It passes all the previous use cases, and some other more. Here's a reversed breadth first test:

   it('groupoid reverse breadth first for nested objects', () => {
        const target = {
            something: {
                matching: {
                    key: 'value3'
                }
            },
            matching: {
                key: 'value1'
            },
            matchingToo: {
                key: 'value2'
            },
            deep: {
                object: {
                    matching: {
                        key: 'value4'
                    },
                    matchingToo: {
                        key: 'value5'
                    }
                }
            }
        }

        let found = f.groupoid(
            (acc, val, key, path) =>
                key.indexOf('matching') >= 0
                ? acc.concat({ [key]: val, path }) : acc
        )(target, [], true, -1)

        expect(found).to.deep.equal([{
            matchingToo: { key: 'value2' },
            path: []
        }, {
            matching: { key: 'value1' },
            path: []
        }, {
            matchingToo: { key: 'value5' },
            path: [ 'deep', 'object' ]
        }, {
            matching: { key: 'value4' },
            path: [ 'deep', 'object' ]
        }, {
            matching: { key: 'value3' },
            path: [ 'something' ]
        }])
    })

And here is a proof of concept of a string map made with a groupoid:

    it('groupoid changing values in place, like a map', () => {
        let target = {
            key: 'root',
            items: [{
                key: 'x',
                items: [{
                    key: 'y',
                    items: [{
                        key: 'z',
                        extra: 'blah'
                    }, {
                        key: 's'
                    }]
                }]
            }]
        }

        const fixArrayKeys = k => isNaN(parseInt(k)) ? k : `[${k}]`
        const fixPath = _.flow(_.map(fixArrayKeys), _.join('.'), x => x.replace(/\.\[/g, '['))
        const mapStrings = (fn, obj) => f.groupoid(
            (o, v, k, path) => {
                if (!_.isString(v)) return o
                let loPath = fixPath(path.concat(k))
                return _.has(loPath, o) ? _.set(loPath, fn(v), o) : o
            }
        )(obj, obj)

        const result = mapStrings(x => x.toUpperCase(), target)

        expect(result).to.deep.equal({
            key: 'ROOT',
            items: [{
                key: 'X',
                items: [{
                    key: 'Y',
                    items: [{
                        key: 'Z',
                        extra: 'BLAH'
                    }, {
                        key: 'S'
                    }]
                }]
            }]
        })
    })

Full tests: https://github.com/smartprocure/futil-js/pull/63

sadasant on 18 Mar 2017

i'm interested in seeing a PR for this

buzzdecafe on 20 Mar 2017

❤1 👍1

Hi!

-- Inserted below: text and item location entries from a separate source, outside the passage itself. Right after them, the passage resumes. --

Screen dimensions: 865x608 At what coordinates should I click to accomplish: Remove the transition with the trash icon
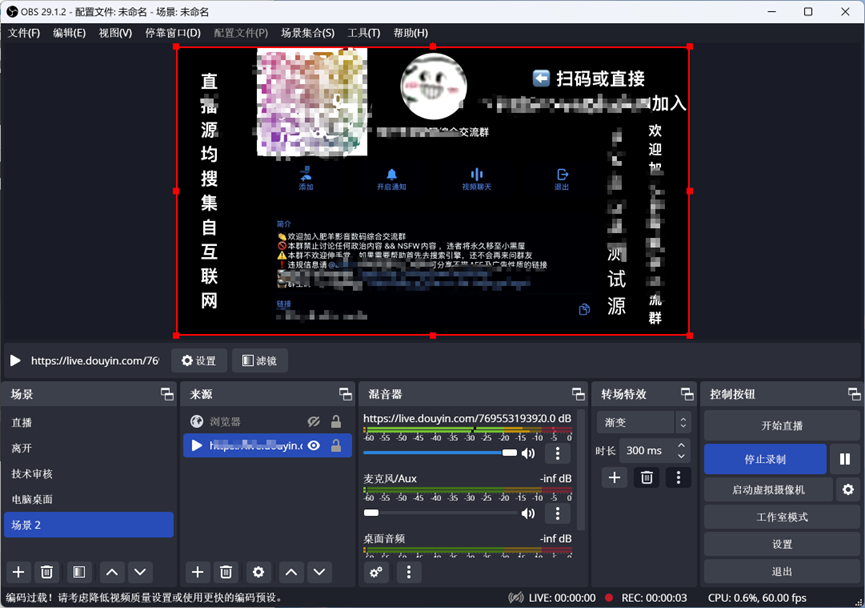[647, 478]
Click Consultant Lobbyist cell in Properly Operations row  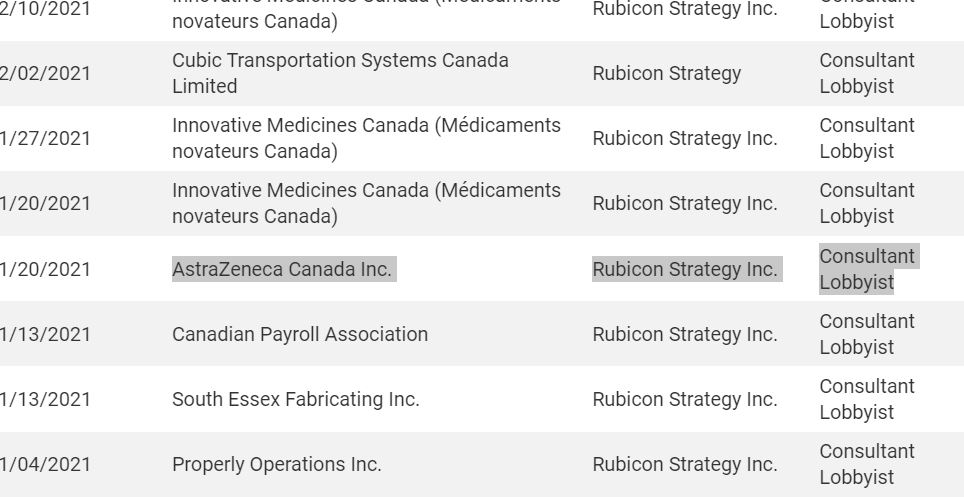pos(867,464)
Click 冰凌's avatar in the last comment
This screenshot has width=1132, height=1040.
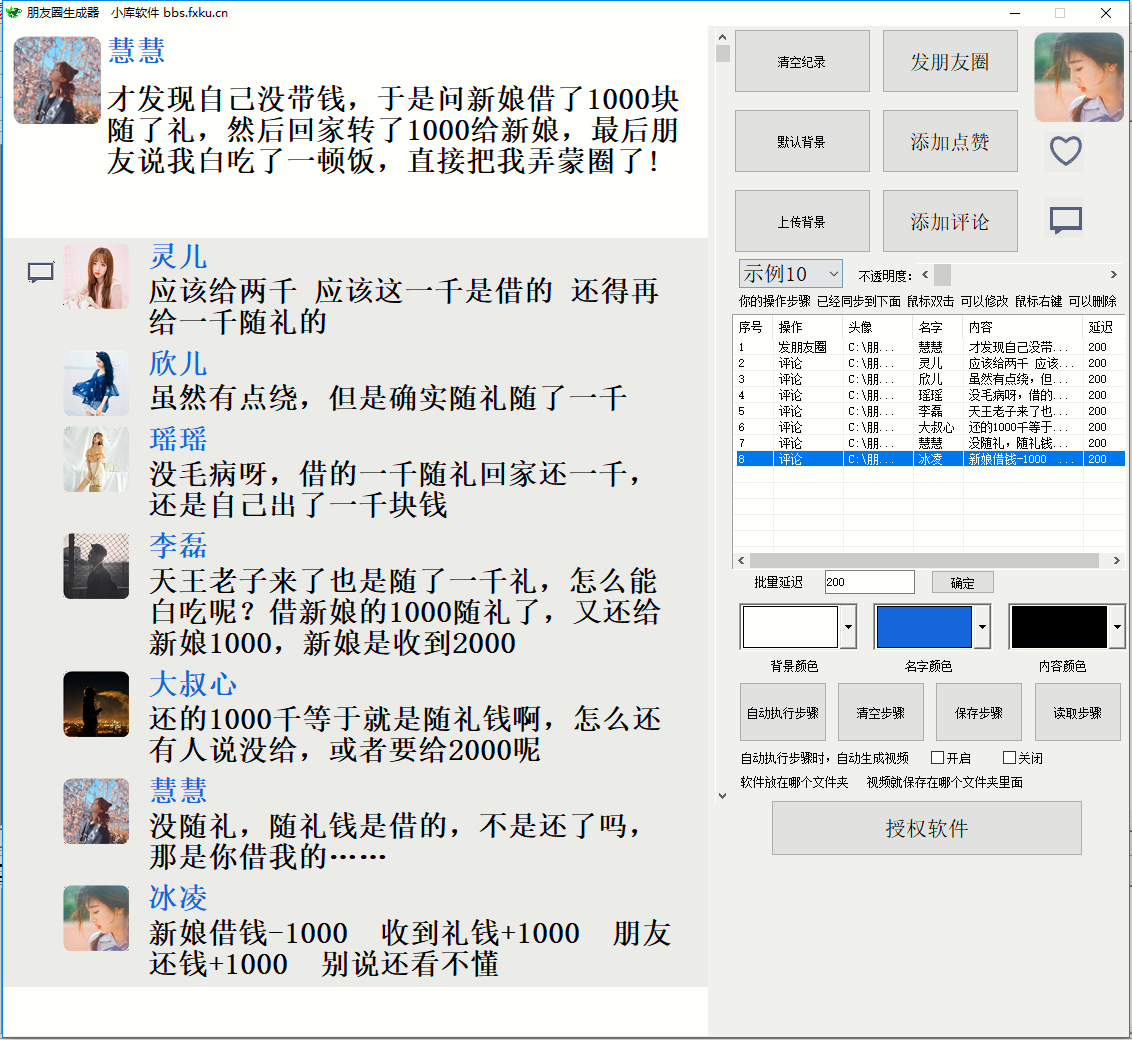click(96, 918)
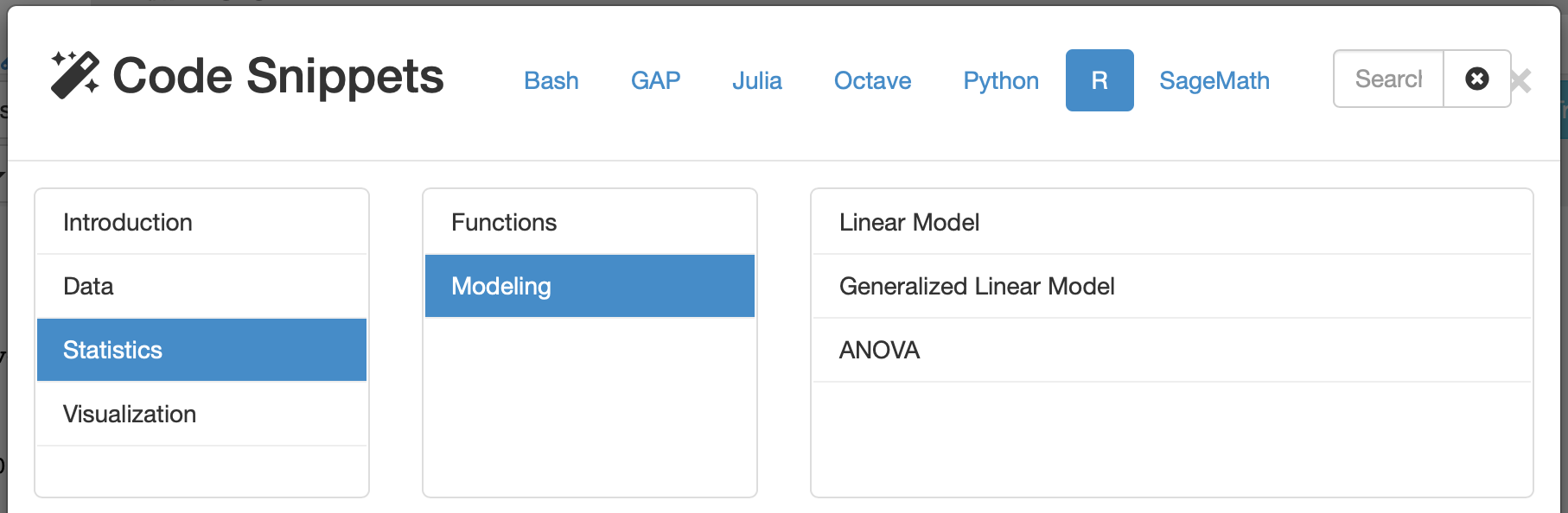The height and width of the screenshot is (513, 1568).
Task: Switch to the Bash language tab
Action: [551, 80]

I can do it (probably starting in 12 hours), however I was wondering if we could get feedback on the ideas, specially on the approach. For example, on what's exposed: groupoid( ...functions )( targetObject, accumulator, /* breadth, orientation */), would it be better differently?, perhaps something else could also be better?

sadasant on 20 Mar 2017

(thanks for the interest 😍)

sadasant on 20 Mar 2017

we have almost no variadic functions. So the first thing I would recommend is taking a list (or stream?) of functions rather than a variable number of arguments:

export const groupoid = ([funs]) => 
//...

we also have no functions with optional params, so you may want to consider that:

export const groupoid = (...funs) => function G (
    // REQUIRED
    field, // input n-dimensional field
    // Optional parameters
    acc = [], // accumulator
    breadth, // breadth first is falsy by default
    orientation = 1, // > 0 by default, goes bottom to top if < 0 // TODO: Expose a groupoidRight to make this easier
    path = [] // only used for recursion purposes, to expose the parent keys of the current key value pair
)

One possibility would be to expose e.g. bfs and dfs as separate functions derived from this one, and maybe not have groupoid on the public API at all?

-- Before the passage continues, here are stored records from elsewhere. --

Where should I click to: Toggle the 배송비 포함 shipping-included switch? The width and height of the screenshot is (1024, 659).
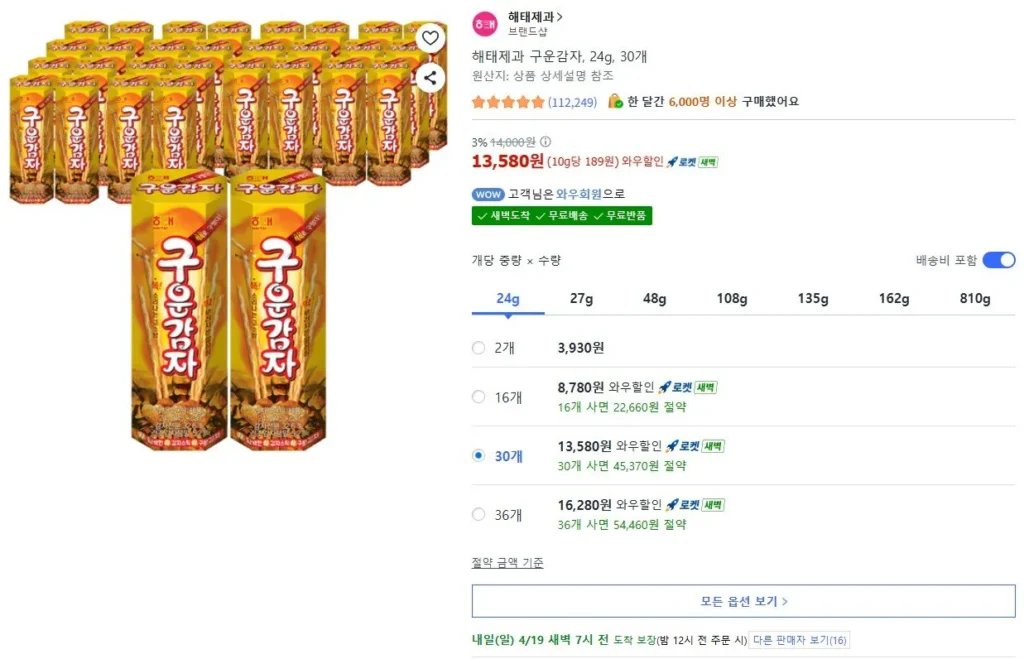[x=999, y=259]
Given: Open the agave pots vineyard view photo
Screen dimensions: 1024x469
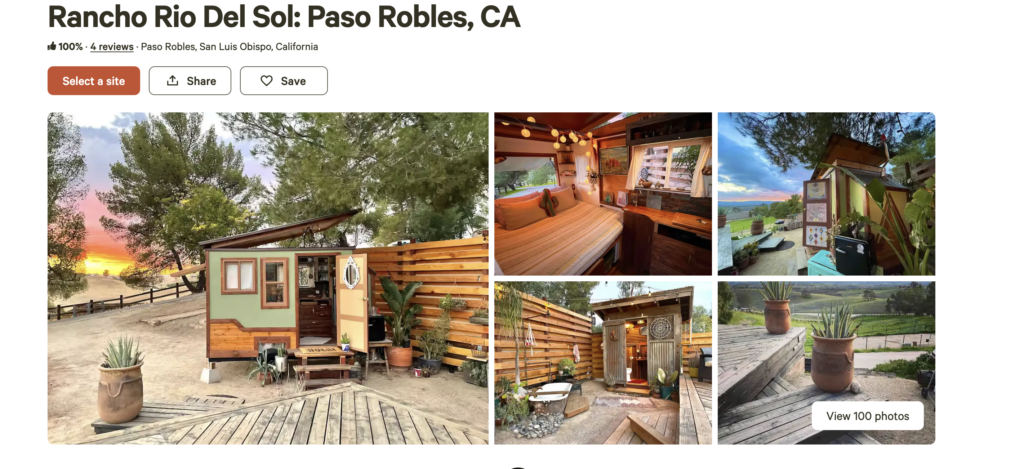Looking at the screenshot, I should point(826,363).
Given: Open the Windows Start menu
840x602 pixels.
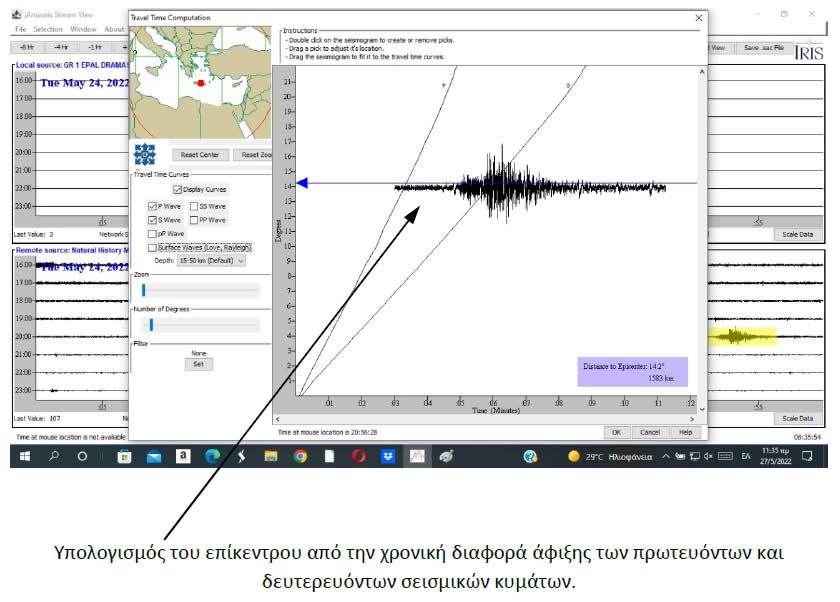Looking at the screenshot, I should pyautogui.click(x=23, y=456).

Then let's consider whether the accumulator should in fact be a required param; I'm inclined to say it should -- let the user explicitly control the shape of the output:

export const groupoid = [funs] => curry((field, acc) => //...etc );

Then we should consider what order of arguments is optimal for this function. Which things are least likely to change? Different functions over one field? Or different fields using the same list of functions?

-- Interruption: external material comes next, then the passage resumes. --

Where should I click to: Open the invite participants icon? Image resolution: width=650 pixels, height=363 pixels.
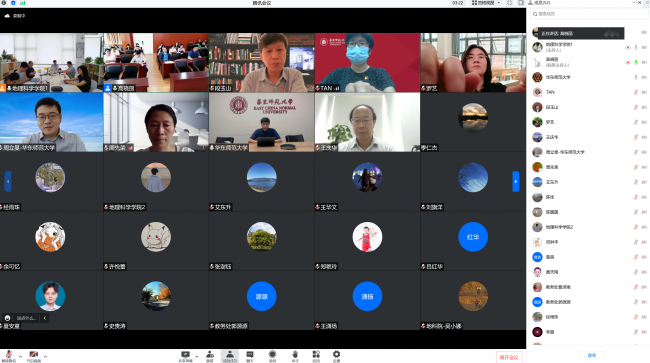click(210, 356)
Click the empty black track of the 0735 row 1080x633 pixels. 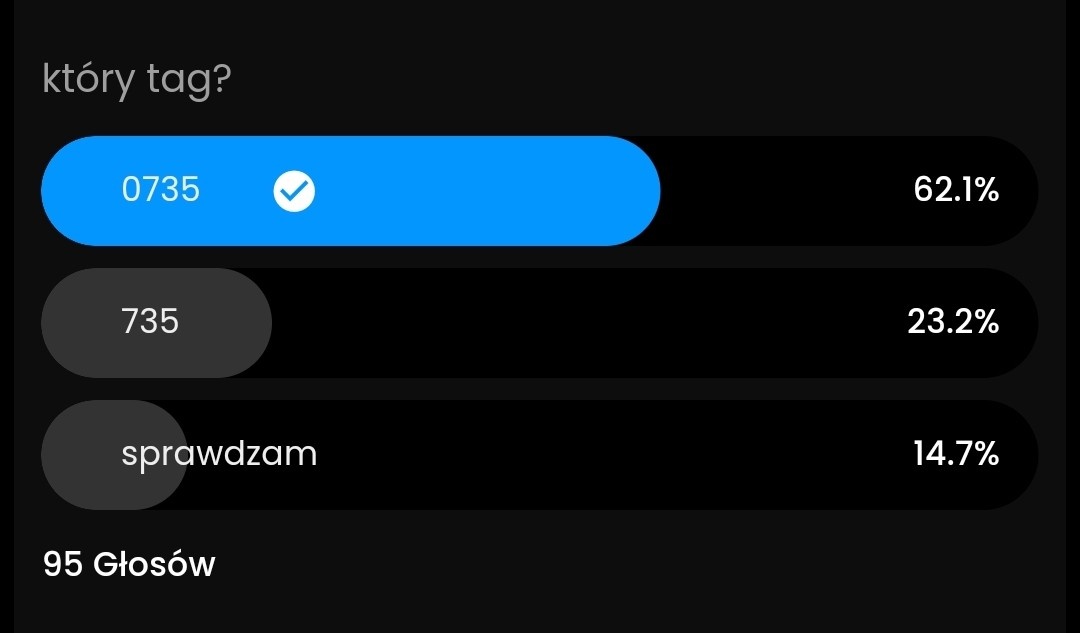[780, 190]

This looks very similar to a fold but with a list of functions instead of one. But the sig of the funs takes 3 arguments; can we align it with the binary fold-style function?

I also agree a generic trampoline helper may be helpful here. A long time ago we had one ... maybe that was in the other lib ...

buzzdecafe on 20 Mar 2017

In the PR I can also avoid recursuion, the code won't be nice but we won't be having maximum stack errors ✌

sadasant on 20 Mar 2017

got it @buzzdecafe ! I'll follow your guidelines 👍👍👍

sadasant on 20 Mar 2017

@buzzdecafe also, yes! this is just a fold, but goes deep. So in summary, we want:

A generic trampoline? or just avoid recursion?
A ... depth first deep fold?
A ... breadth first deep fold?
The <name>Right version of those above? (for the orientation?)

sadasant on 20 Mar 2017

if you are not recurring on G you may be able to curry the whole thing then?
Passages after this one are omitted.